Here are 6 Ways Technical CEOs Can Avoid Technical Debt and Build Technical Assets:
#1 Take Time to Build the “Core” Right
Not all of your code has equal importance. Code that touches lots of other code is generally more important. In networking theory parlance, branch nodes are more important than leaf nodes.
Get to a clear understanding of what the core of your system is before you build it. Coding is so much more expensive than discussing, white boarding, flow charting, etc. Diagram out what you need to build. Write pseudo-code before actual code. Then stress-test your thinking like crazy with the smartest people you know.
#2 Celebrate Technical Victories
“Private victories always precede public victories. You can’t invert that process any more than you can harvest a crop before you plant it.”
–Stephen R. Covey
Technical victories will precede product victories. Product victories will precede revenue victories. Technical victories will be much more private. So it’s even more important for you as a CEO to foster and celebrate them. The world and VCs won’t care about them nearly as much as revenue. But this is how you will get revenue. Don’t forget where your bread is buttered.
#3 Test, Test, Test
Testing is the single best way to build prevent technical debt and foster technical assets. Don’t work with a CTO who doesn’t agree with you about the importance of testing. Shun engineers who don’t believe in testing. Create a testing culture. Always try to use automated tests before hiring human QA.
Testing is a whole art and science in its own right. Not all tests are created equal. Knowing what to test, how to write tests, and how extensively to test something is critical. But we’ll have to discuss that in another post.
#4 Develop Your Technical Skill
Could you imagine being a car company CEO without knowing anything about manufacturing? How do you expect to be an effective software CEO if you’ve don’t know anything about coding? Start reading. Take an introductory coding course. There are tons of resources if you start looking.

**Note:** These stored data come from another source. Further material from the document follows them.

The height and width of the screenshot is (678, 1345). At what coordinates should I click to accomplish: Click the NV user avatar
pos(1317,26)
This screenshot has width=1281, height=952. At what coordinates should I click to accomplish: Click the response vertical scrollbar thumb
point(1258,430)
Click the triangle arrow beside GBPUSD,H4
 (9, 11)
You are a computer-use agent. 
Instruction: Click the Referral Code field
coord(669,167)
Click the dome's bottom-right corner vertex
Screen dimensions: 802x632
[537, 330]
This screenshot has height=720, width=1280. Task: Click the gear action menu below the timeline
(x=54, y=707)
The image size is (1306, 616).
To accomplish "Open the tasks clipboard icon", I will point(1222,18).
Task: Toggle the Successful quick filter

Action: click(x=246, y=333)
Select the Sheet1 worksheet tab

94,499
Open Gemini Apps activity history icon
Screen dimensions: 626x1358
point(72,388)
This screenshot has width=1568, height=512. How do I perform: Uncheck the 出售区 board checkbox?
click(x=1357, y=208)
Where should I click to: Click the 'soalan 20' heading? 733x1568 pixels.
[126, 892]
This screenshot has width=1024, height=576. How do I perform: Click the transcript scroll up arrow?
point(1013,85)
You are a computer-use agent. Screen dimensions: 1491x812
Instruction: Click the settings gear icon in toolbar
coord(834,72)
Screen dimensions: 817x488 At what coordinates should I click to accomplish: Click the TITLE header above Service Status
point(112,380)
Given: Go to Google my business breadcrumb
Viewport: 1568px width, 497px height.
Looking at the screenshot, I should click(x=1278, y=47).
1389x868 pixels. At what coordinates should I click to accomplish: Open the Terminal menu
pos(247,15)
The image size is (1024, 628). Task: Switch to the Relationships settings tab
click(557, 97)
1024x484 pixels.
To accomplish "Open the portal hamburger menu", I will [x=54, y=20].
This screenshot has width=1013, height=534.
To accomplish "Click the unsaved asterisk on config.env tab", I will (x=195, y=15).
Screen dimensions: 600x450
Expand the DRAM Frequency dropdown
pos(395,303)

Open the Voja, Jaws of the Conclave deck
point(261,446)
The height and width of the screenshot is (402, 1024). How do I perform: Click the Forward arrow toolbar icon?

Then remember humility. The only thing worse than a software CEO who knows nothing about coding is a software CEO who thinks she’s an expert after taking an online course.
#5 Get Involved In Technical Decisions
Technical decisions always have business impact. Often they have the biggest impact of all decisions for a software company. So involve yourself in the technical decisions. Ask your CTO to walk you through the decision in layperson terms.
Ideally as your technical knowledge ramps and you gain experience as a CEO, your input will become extremely valuable as you make important technical decisions.
#6 Refuse To Succumb to the “Ship It Now” Reflex
The biggest impulse of every first time CEO will be to rush out features as quickly as possible. Learn to almost enjoy that feeling of losing in the short run. Put differently, build trust that if you invest heavily in technical assets you will appear to lose the first lap of the race but you’ll end up lapping your competition.
Conclusion: Winning The Mid-Game
“This is not just a theoretical question. Software is a very competitive business, prone to natural monopolies. A company that gets software written faster and better will, all other things being equal, put its competitors out of business. And when you’re starting a startup, you feel this very keenly. Startups tend to be an all or nothing proposition. You either get rich, or you get nothing. In a startup, if you bet on the wrong technology, your competitors will crush you.”
–Paul Graham, “Beating the Averages”
Experts have studied opening sequences and end games in most board games (like Chess) extensively. But it’s harder to find strategies for the mid-game. Similarly, startup CEOs get plenty of advice about how to start out and iterate rapidly. But there’s no real advice about how to win the middle of your journey.
Technical velocity is key to winning in software. It’s counter-intuitive but reaching optimal velocity requires slowing down at first to build technical assets. You’ll feel like your losing in the first lap of the race. But if you develop the skill to build technical assets, you’ll end up lapping your competition and winning the mid-game.